The first out gay person I knew was a guy from high school named Kevin. Halfway through his senior year, which was my sophomore year, he came out, and it caused an enormous stir. Someone GAY? In OUR high school? (Actually, he came out as bisexual, but our collective shock was so great that we did not make such fine distinctions.)
To my knowledge, no one else in my high school had ever come out. We were a community of farmers and commuters in a conservative, mixed-race exurbia. It was the mid-1990s. True, we knew that gay people existed, and in theory, some of us (myself included) even supported gay marriage. We had Red Ribbon Week, sure. But all of this was a far cry from meeting an actual GAY person.
While we suspected that our principal was a lesbian (she was), she had the good sense never to drop a word about her sexual orientation. A Gay/Straight Alliance didn’t materialize for another decade and a half. I had never met someone with two mommies or two daddies. Heck, Ellen wasn’t even out yet.

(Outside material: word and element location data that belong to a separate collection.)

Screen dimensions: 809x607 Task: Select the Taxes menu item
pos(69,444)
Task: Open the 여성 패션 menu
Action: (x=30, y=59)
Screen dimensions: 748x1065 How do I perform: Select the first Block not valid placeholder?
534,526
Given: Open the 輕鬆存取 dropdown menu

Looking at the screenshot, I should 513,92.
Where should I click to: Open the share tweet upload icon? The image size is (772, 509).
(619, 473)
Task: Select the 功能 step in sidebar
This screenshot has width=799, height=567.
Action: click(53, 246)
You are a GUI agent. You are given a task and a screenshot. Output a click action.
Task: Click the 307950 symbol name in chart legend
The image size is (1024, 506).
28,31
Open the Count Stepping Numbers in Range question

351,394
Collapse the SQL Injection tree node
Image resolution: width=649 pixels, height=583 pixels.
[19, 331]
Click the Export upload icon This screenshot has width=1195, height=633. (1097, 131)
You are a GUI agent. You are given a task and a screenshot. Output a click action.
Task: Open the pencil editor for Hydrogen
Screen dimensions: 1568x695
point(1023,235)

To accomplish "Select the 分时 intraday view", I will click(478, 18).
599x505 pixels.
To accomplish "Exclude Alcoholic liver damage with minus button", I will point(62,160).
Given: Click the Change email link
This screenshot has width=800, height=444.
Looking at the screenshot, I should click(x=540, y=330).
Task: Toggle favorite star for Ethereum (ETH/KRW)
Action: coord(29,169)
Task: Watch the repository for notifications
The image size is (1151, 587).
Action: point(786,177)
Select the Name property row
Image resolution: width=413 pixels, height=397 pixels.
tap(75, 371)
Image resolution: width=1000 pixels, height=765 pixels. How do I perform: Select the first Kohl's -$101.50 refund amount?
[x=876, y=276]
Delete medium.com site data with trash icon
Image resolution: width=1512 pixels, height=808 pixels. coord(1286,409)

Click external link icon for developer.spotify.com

I didn’t think much about Kevin. He was a drama guy, and I was more of a nerd/artist/debate kid. But I knew of him—we all did. I don’t know what the personal repercussions were like for him. I can’t imagine they were mild. I imagine he lost friends over it, was socially excluded, was bullied. Maybe once or twice, he was quietly thanked or congratulated. I hope it wasn’t all terrible for him, and I wish I had known myself better back then and had the courage to talk to him about it.
By the time I came out as a lesbian many years later, the world—or at least, MY world—was a different place. It was not particularly easy—I had some struggles; I lost some friends—and I continue to face mercifully sporadic unpleasantness in my everyday life (due, I daresay, more to gender nonconformity than sexual orientation, but I digress.) Kevin crossed my mind several times when I was coming out. I couldn’t help feel that whatever I was going through, it had been ten times worse for him, a 17-year-old kid, all those years earlier.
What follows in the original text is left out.